What is needed | Write out, word for word, each line from the start of the entries through the one holding "Task: Click the word Windows in login banner"; omit the pictures.

Stored items:
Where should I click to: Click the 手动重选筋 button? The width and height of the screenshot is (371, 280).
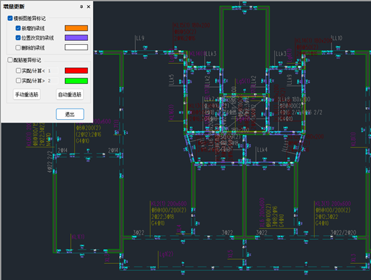tap(27, 94)
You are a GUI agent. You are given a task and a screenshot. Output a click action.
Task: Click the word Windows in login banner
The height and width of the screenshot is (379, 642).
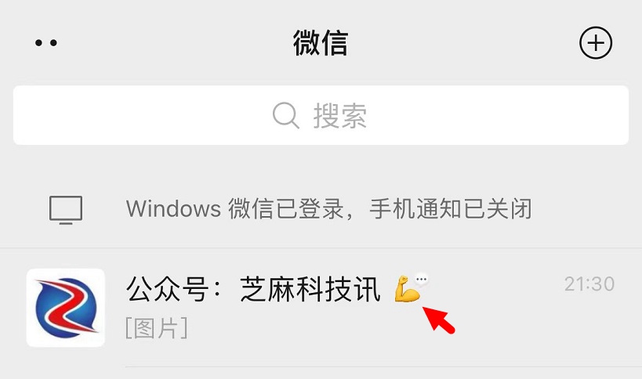point(173,209)
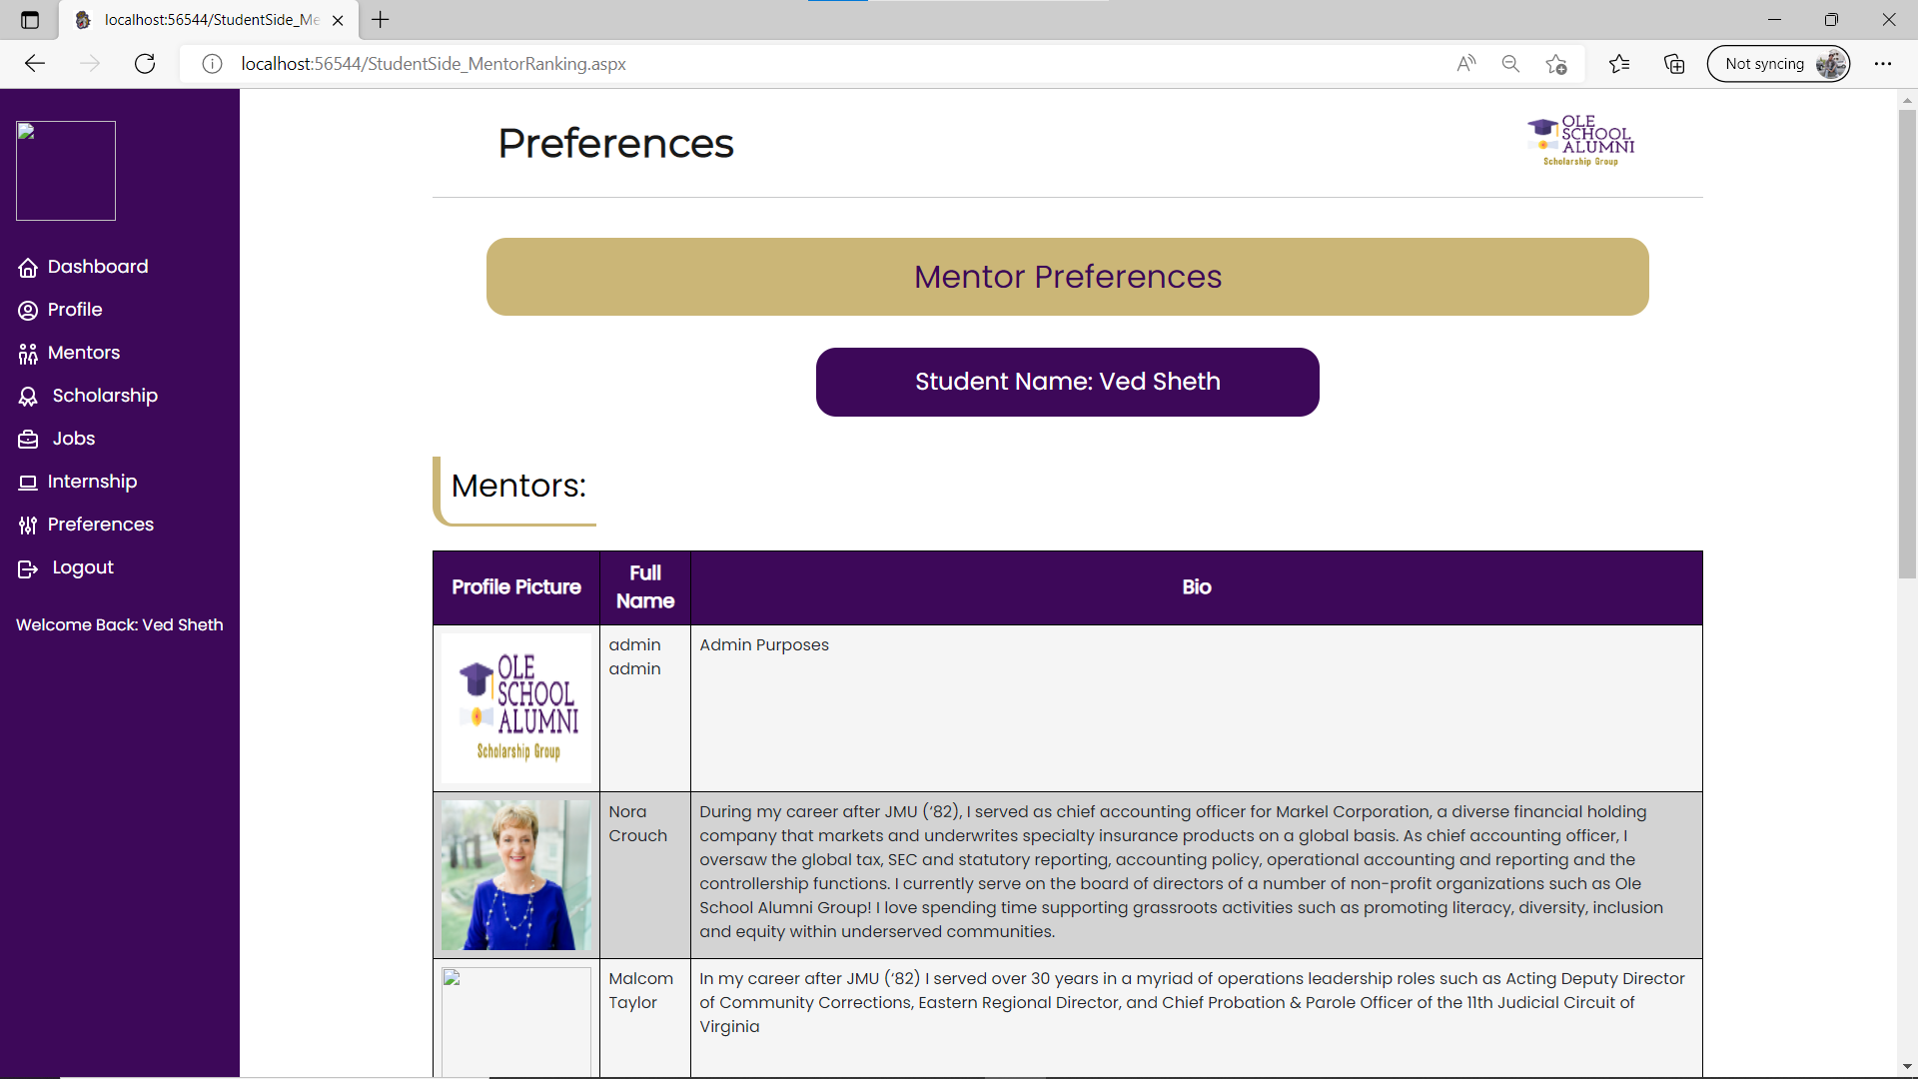The height and width of the screenshot is (1079, 1918).
Task: Click Nora Crouch's profile picture
Action: (x=515, y=875)
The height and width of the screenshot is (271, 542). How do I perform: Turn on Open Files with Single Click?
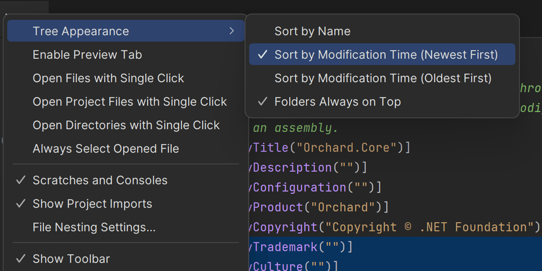click(108, 78)
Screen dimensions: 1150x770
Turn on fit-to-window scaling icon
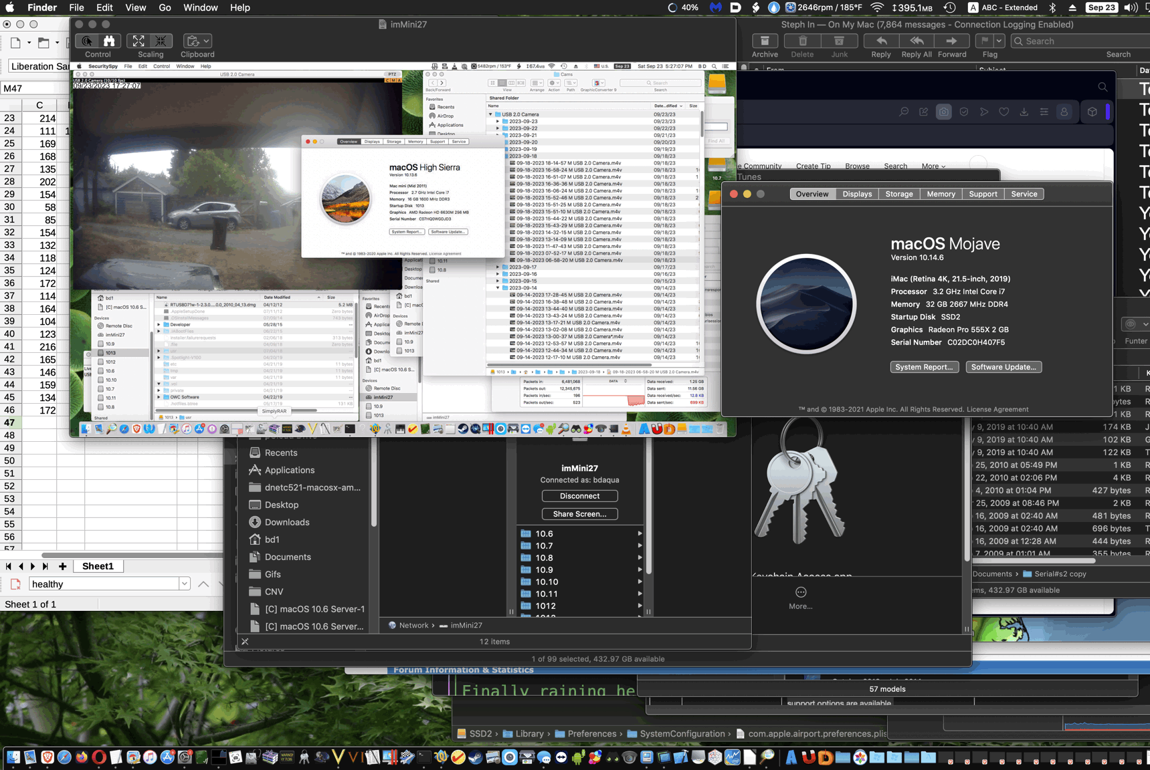pyautogui.click(x=138, y=41)
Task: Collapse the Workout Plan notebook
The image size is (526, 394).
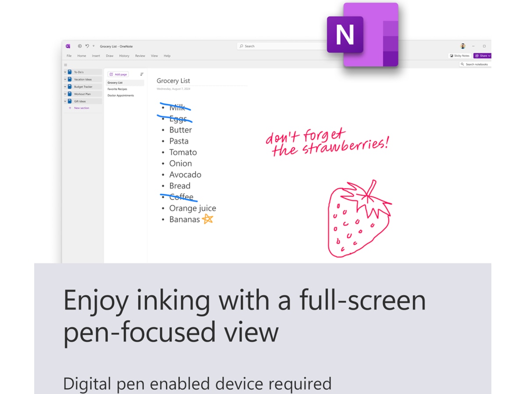Action: point(65,94)
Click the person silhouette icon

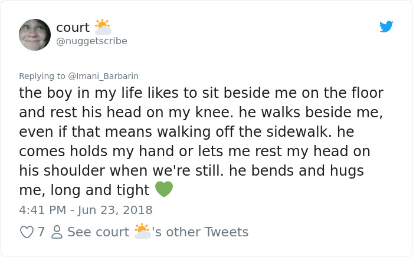point(57,232)
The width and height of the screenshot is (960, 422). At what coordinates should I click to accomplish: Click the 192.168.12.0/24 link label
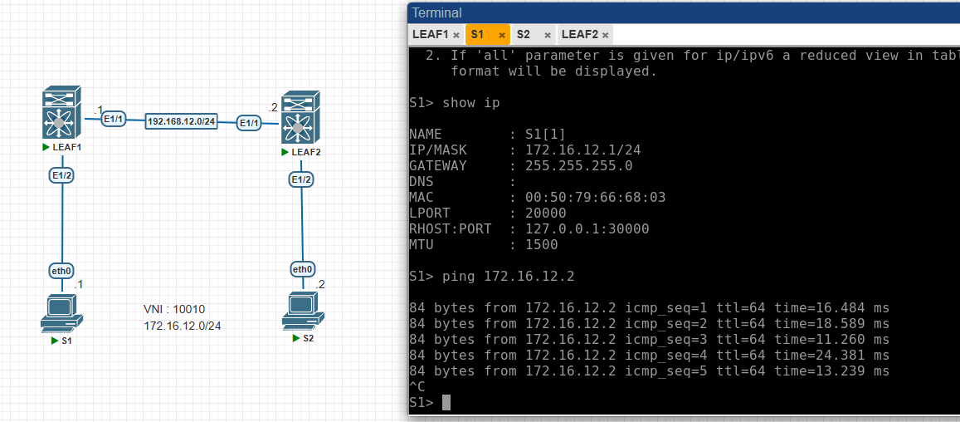tap(181, 121)
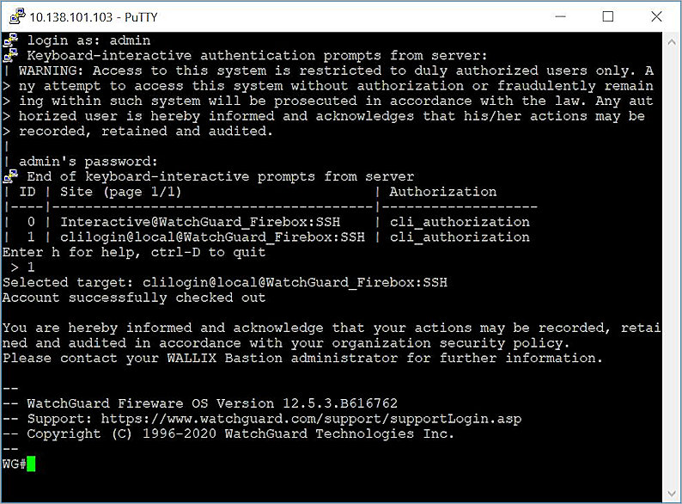The image size is (682, 504).
Task: Close the PuTTY session window
Action: (655, 16)
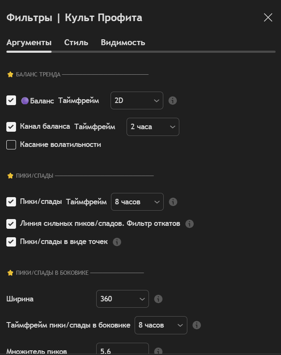The image size is (281, 355).
Task: Click info icon next to Множитель пиков
Action: (x=158, y=351)
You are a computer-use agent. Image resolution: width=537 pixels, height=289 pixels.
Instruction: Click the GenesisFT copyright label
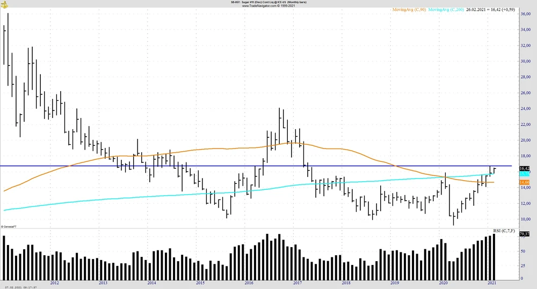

Task result |
Where should I click to: Click the 手动重选筋 button? The width and height of the screenshot is (371, 280).
tap(27, 94)
You are a GUI agent. You are given a task and a screenshot. Output a click action.
Task: Click the word Windows in login banner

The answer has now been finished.